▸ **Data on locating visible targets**
▼▼▼

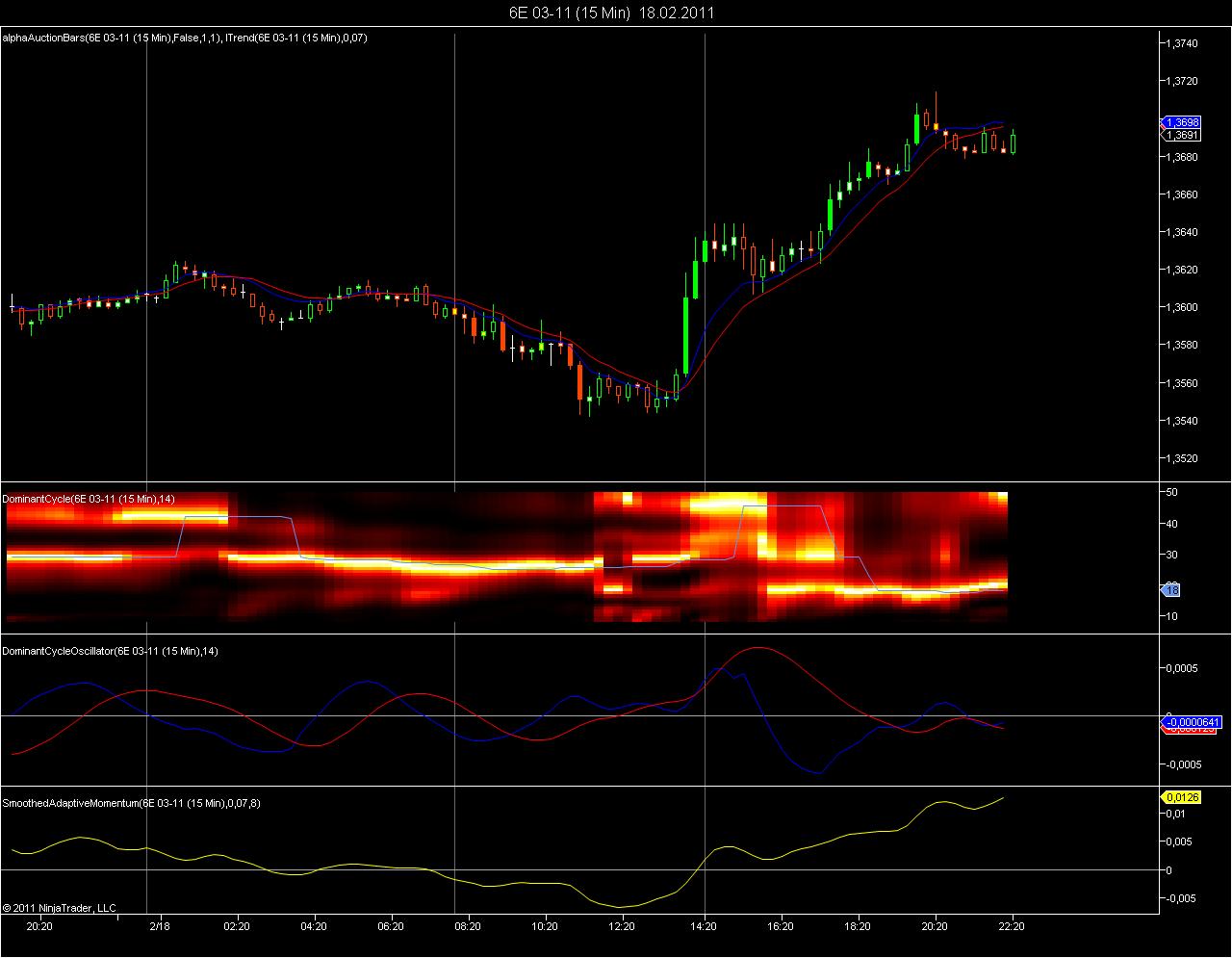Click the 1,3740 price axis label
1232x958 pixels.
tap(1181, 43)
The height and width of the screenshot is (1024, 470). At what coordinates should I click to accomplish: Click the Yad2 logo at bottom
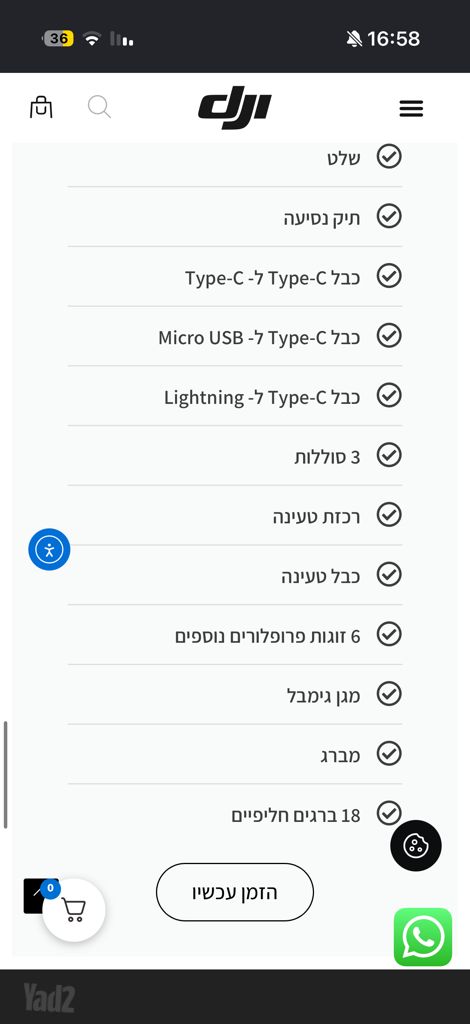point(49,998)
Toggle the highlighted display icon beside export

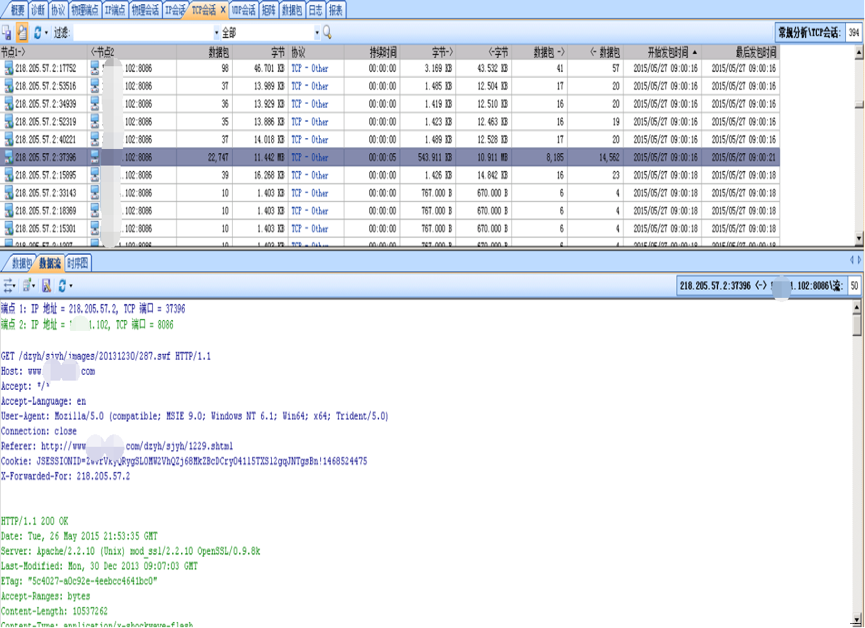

▲▲▲

▸ **WHAT IS BEING ASKED**
Copy every line of the items above exactly, leaving out the pictures.

▸ **RESPONSE TO THE EXERCISE**
Click the 1,3740 price axis label
1232x958 pixels.
tap(1181, 43)
The height and width of the screenshot is (1024, 470). At what coordinates should I click to accomplish: Click the Yad2 logo at bottom
point(49,998)
Toggle the highlighted display icon beside export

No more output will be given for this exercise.